KADCYLA ile tedavi edilen hastalarda karaciğer biyopsilerinde, karaciğer nodüler rejeneratif hiperplazisi (NRH) olan vakalar tespit edilmiştir. NRH nadir görülen, hepatik parankimin küçük rejeneratif nodüllere yaygın benign dönüşümüyle karakterize bir karaciğer hastalığıdır; NRH, sirotik olmayan portal hipertansiyona yol açabilir. NRH tanısı yalnızca histopatoloji yoluyla doğrulanabilir. NRH, portal hipertansiyon klinik semptomları ve/veya karaciğerin bilgisayarlı tomografi (BT) taramasında görülen siroz benzeri yapıları olan ancak transaminaz düzeyleri normal ve diğer siroz belirtileri bulunmayan tüm hastalarda düşünülmelidir. NRH tanısı konulursa KADCYLA tedavisi süresiz olarak sonlandırılmalıdır.

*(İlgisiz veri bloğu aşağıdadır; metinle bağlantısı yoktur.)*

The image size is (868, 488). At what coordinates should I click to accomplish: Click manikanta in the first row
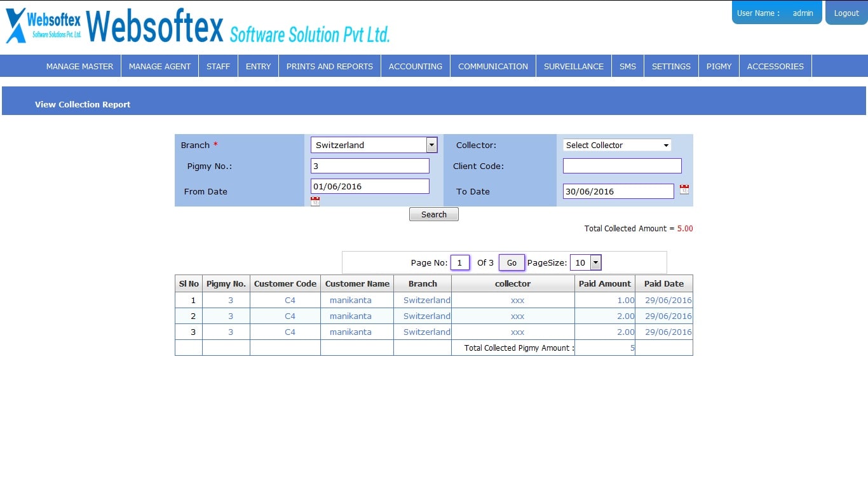(x=350, y=300)
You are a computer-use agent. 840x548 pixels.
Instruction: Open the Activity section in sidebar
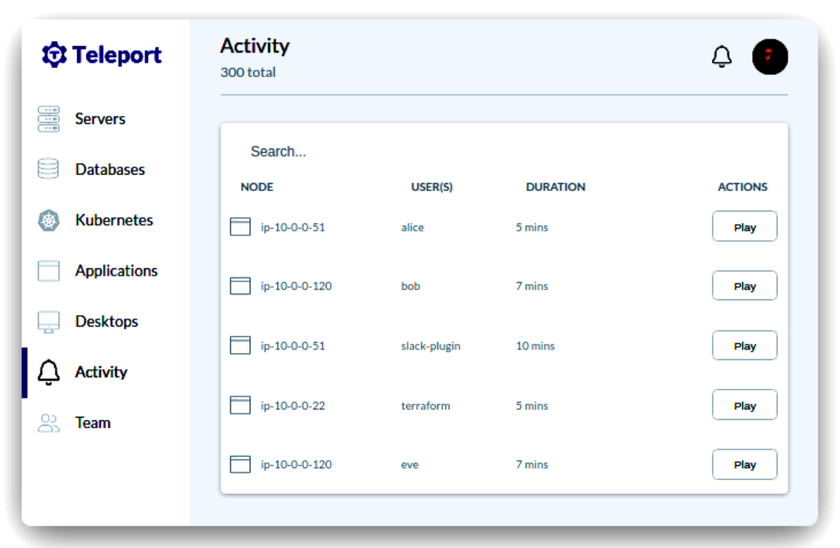(101, 372)
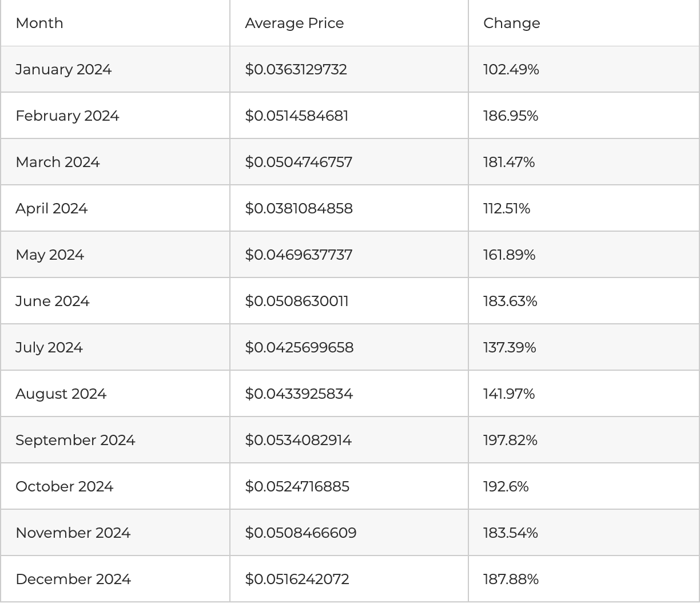Select the 161.89% change value

[509, 255]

KADCYLA, tedaviye başlanmadan önce serum transaminazları >2,5 x NÜS veya total bilirubin >1,5 x NÜS olan hastalarda incelenmemiştir. Serum transaminazları >3 x NÜS veya eş zamanlı total bilirubini >2 x NÜS olan hastalarda tedavi süresiz olarak sonlandırılmalıdır. Karaciğer yetmezliği olan hastaların tedavisinde dikkatli olunmalıdır. (bkz. bölüm 4.2 ve 5.2).

Nörotoksisite

KADCYLA ile yapılan klinik çalışmalarda, esasen Derece 1 ve başlıca duyusal olmak üzere, periferik nöropati bildirilmiştir. Başlangıçta Derece >3 periferik nöropatisi olan MMK hastaları ve Derece >2 periferik nöropatisi olan eEMK hastaları klinik çalışmalara dahil edilmemiştir. Derece 3 veya 4 periferik nöropatisi olan hastalarda, semptomlar geçene kadar veya Derece <2’ye düzelene kadar, KADCYLA tedavisi geçici olarak sonlandırılmalıdır. Hastalar, nörotoksisite belirtileri/sem­ptomları açısından düzenli şekilde klinik olarak izlenmelidir.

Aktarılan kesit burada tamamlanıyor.